WHAT YOU NEED TO DO
From the records below, pull each line that has "computer".

---*---

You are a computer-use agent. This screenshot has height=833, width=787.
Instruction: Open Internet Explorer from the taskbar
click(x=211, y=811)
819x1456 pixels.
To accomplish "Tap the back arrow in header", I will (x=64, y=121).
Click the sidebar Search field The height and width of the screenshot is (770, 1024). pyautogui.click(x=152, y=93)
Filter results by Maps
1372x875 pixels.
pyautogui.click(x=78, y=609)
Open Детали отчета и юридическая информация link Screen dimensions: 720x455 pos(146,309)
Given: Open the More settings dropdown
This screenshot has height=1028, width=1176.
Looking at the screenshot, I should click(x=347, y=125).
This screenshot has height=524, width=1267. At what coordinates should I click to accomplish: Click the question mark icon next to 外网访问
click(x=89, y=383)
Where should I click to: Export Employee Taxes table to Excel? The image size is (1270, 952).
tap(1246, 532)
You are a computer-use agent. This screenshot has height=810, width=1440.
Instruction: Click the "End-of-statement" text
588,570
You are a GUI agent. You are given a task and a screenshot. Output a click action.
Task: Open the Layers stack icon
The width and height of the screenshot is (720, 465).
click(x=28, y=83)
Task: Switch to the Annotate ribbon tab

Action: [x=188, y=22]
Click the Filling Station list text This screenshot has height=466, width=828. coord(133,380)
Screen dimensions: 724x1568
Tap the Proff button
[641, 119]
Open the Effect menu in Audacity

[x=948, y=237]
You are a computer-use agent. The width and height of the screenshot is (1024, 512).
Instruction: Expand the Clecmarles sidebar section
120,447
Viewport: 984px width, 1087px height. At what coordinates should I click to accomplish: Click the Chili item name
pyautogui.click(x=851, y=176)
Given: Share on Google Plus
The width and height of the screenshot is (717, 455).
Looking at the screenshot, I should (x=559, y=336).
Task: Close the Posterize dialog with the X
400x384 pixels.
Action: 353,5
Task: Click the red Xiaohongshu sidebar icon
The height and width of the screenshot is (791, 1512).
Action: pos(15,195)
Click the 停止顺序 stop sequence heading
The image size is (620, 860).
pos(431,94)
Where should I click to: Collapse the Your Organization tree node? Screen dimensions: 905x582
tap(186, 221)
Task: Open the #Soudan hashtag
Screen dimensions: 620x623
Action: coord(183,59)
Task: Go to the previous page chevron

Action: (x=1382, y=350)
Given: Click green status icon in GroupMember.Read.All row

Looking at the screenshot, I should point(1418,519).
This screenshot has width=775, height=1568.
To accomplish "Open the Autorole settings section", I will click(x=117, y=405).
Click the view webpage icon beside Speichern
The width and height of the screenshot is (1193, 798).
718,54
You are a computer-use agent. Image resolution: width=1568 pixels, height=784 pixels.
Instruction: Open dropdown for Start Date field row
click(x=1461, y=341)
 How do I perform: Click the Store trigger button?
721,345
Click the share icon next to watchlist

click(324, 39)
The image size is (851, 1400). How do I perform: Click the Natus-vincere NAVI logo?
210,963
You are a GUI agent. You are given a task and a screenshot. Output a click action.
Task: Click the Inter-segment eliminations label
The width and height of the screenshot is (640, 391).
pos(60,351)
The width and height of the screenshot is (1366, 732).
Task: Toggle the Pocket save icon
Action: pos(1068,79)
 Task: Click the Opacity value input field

---*---

ANSWER TO THE EXERCISE
You are a computer-use agent. This screenshot has height=833, width=787.
You are a computer-use agent. This screenshot has height=810, width=1440.
You are a computer-use agent. The width and height of the screenshot is (1024, 512).
You are a computer-use agent. Image resolution: width=1568 pixels, height=784 pixels.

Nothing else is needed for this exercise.